Battle lines drawn at radical Pakistani mosque

Islamabad, Pakistan - Pakistani security forces detained around 40 religious radicals on Sunday in Islamabad, where two policemen were being held hostage in a mosque by hardline clerics and students.

Inside the compound of Lal Masjid, or Red Mosque, the cleric leading the student movement belted out defiant statements from a loudspeaker, while his followers waved wooden sticks from the walls and rooftops.

"We are ready to fight, we are ready to die, but we will not back down," Maulana Abdul Aziz cried out, as the students responded with chants of "Jihad".

The radicals were detained in different parts of the city, away from the mosque but to try to prevent further trouble, said Deputy Commissioner Chaudhry Mohammed Ali, a senior administrator in the capital.

"We have completed our preparations and once we get the go-ahead from higher-ups we will launch a crackdown," Ali told journalists, as police blocked streets surrounding the mosque in the heart of the normally sedate capital.

Students had spread rocks and steel rods across the road leading to the mosque, in anticipation of an assault that the government appeared reluctant to order as the compound also houses a madrasa for girls called Jamia Hafsa.

"The government is not planning any operation against Jamia Hafsa or the mosque," said retired Brigadier Javed Iqbal Cheema, spokesman for the Interior Ministry.

"We will not let things get out of control. They are not enemies, but our own people, and we hope this will be settled through dialogue."

ABDUCTED

The mosque has been at odds with the authorities since January, when female students occupied a library next to the mosque's compound to protest against the destruction of several mosques illegally constructed on state-owned land.

The government has sought to appease the radicals by telling them that their grievances will be dealt with, and a leader of the ruling Pakistan Muslim League said last month that all issues had been settled amicably through negotiation.
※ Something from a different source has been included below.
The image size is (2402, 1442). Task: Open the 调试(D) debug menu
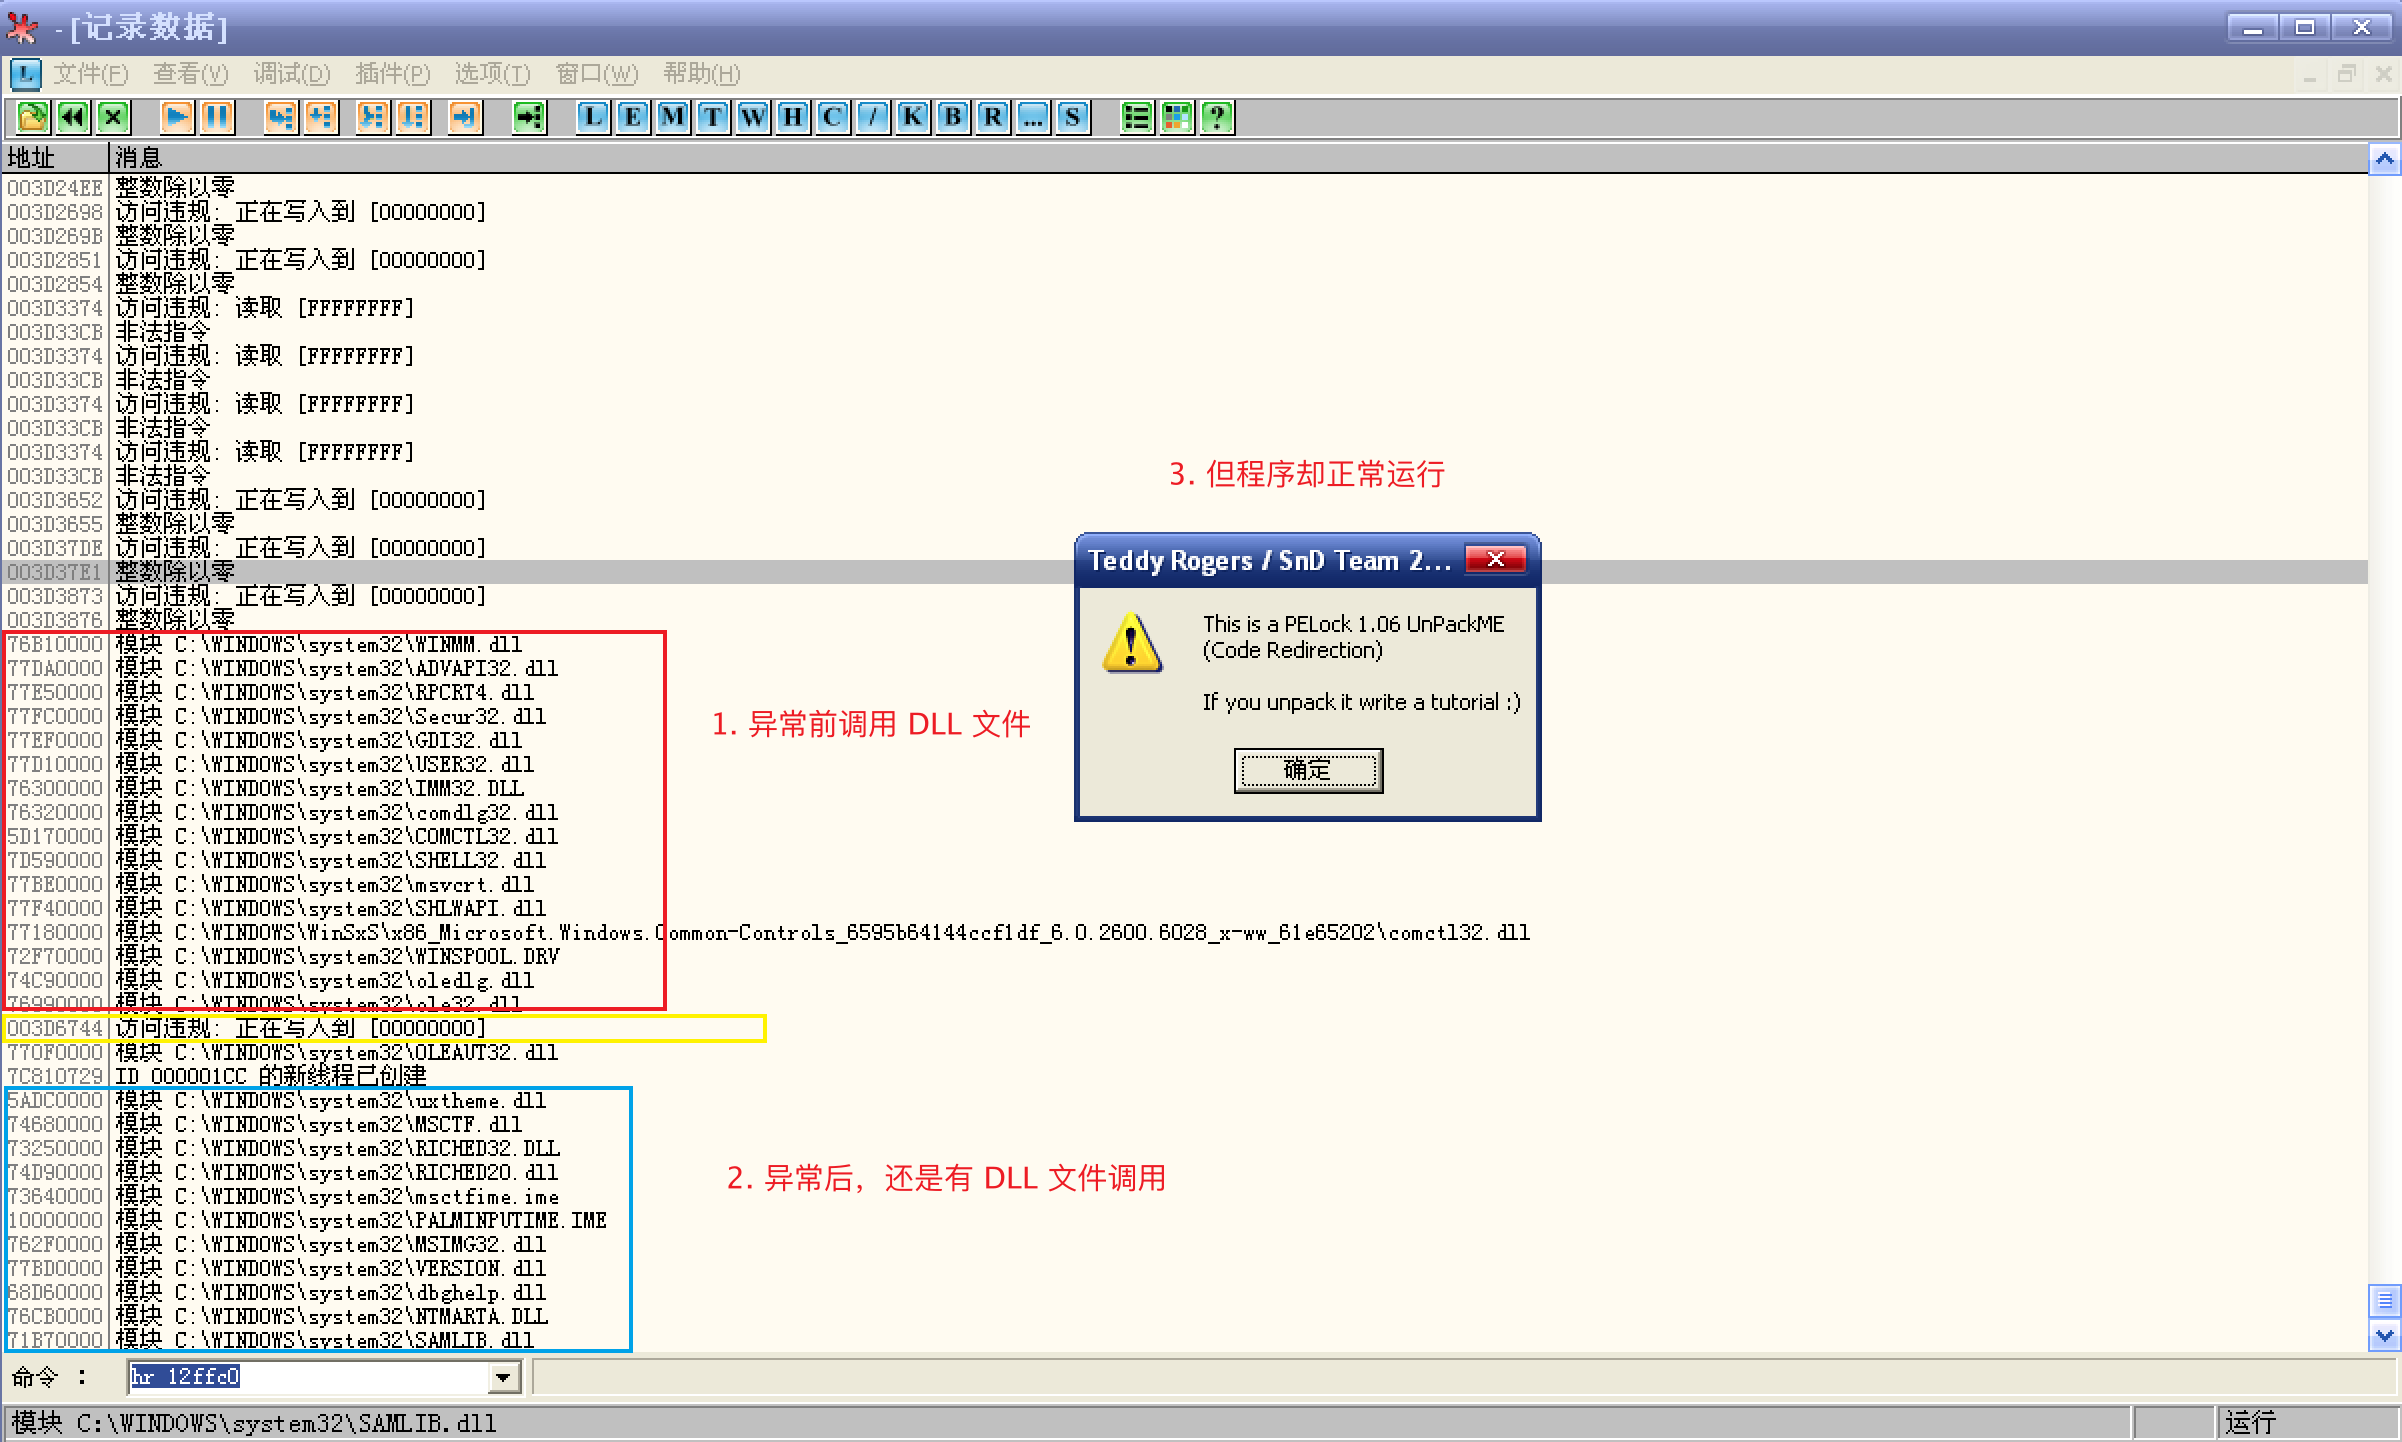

But on Friday, the students snatched four plainclothes police, and demanded that the authorities release 11 comrades being held in detention.
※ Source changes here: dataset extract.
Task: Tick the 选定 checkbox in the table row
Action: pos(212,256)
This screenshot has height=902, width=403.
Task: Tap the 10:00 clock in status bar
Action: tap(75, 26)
Two police were freed a day later in what a senior cleric called a "gesture of goodwill", and a court in Islamabad granted bail for five of the detained students. However, police say the bail money was not paid so the students were still being held.
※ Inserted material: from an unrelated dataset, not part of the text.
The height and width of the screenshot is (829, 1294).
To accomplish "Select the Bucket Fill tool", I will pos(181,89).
On Sunday, two students were released.

But a cleric from the mosque said the remaining two police would only be let go once all the detained students were freed.

"The two policemen are in our custody and it is very clear that as soon as our people come out, we will release them," Abdul Rashid Ghazi told a news conference.

The radicals of Lal Masjid have briefly abducted police before, but their anti-vice campaign in the city caused the biggest stir.

Burqa-clad female students raided a nearby bordello, briefly detaining three women, and they put pressure on owners of music and video shops to shut their businesses.

Visitors to the Lal Masjid compound have seen a few men armed with Kalashnikovs, while most students wield staves.

Last month, Maulana Aziz threatened to unleash suicide bombers if the government used force to stop his movement from establishing its own Islamic sharia courts.

Liberals have been disturbed by the government's failure to act against religious radicals in the face of what the media is calling a growing trend of "Talibanisation" in Pakistan.